Problem to work on => Where the records below reach the line containing "Image resolution: width=868", start transcribing, and end with the line containing "the Overview breadcrumb", exactly and with nothing else added.

Records supplied Start Marker

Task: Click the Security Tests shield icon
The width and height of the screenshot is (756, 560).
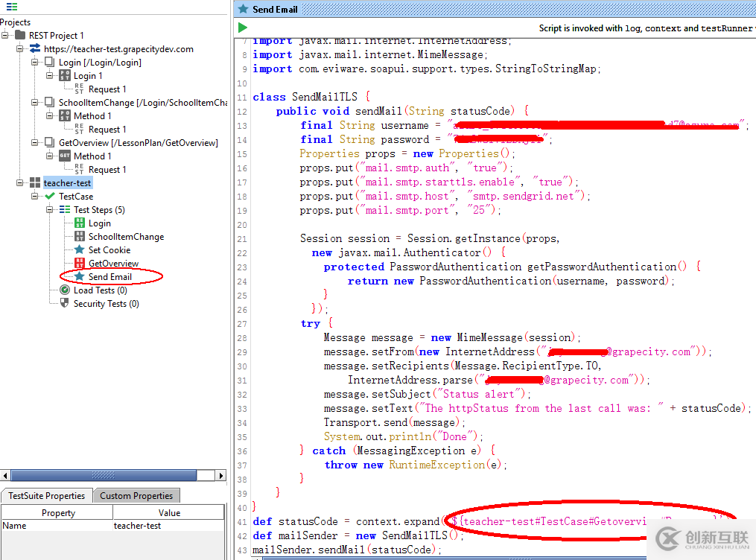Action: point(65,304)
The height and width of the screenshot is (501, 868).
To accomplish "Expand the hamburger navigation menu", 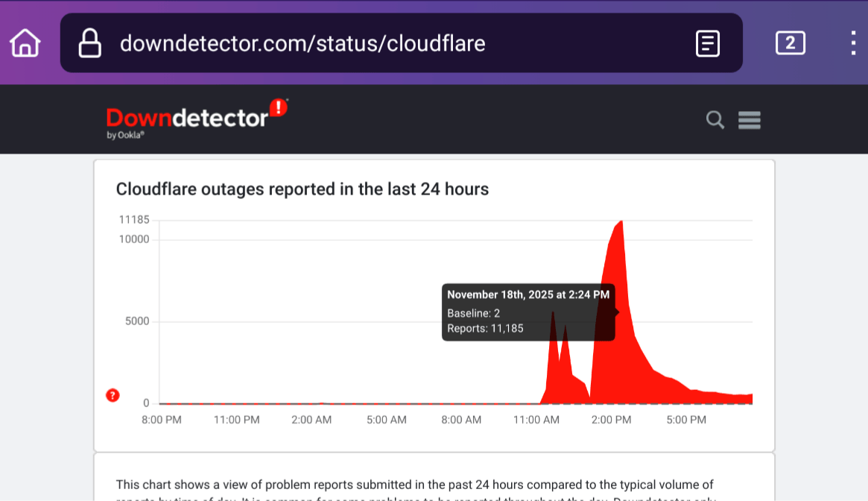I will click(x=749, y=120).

Records supplied End Marker
Records supplied Start Marker

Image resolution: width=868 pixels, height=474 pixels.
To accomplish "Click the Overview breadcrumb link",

Records supplied End Marker
Records supplied Start Marker

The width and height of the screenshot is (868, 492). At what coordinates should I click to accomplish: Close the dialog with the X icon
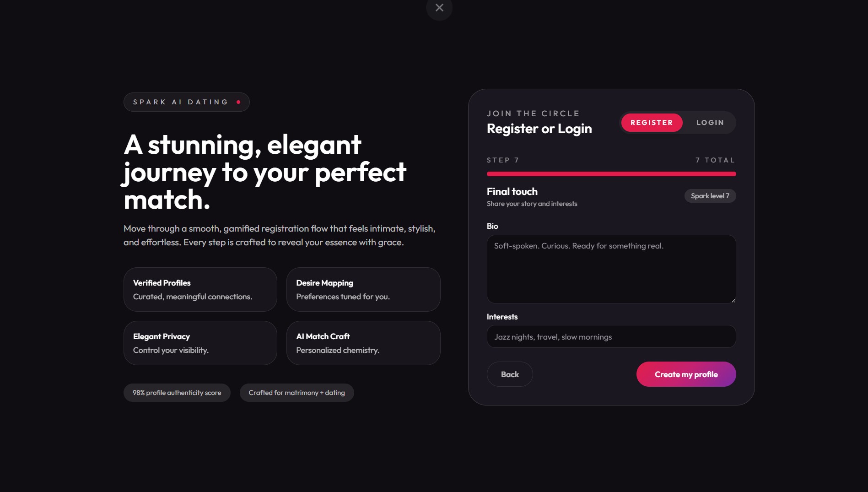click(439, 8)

Records supplied End Marker

Answer for this exercise =>
Image resolution: width=868 pixels, height=474 pixels.
To accomplish "Click the Overview breadcrumb link",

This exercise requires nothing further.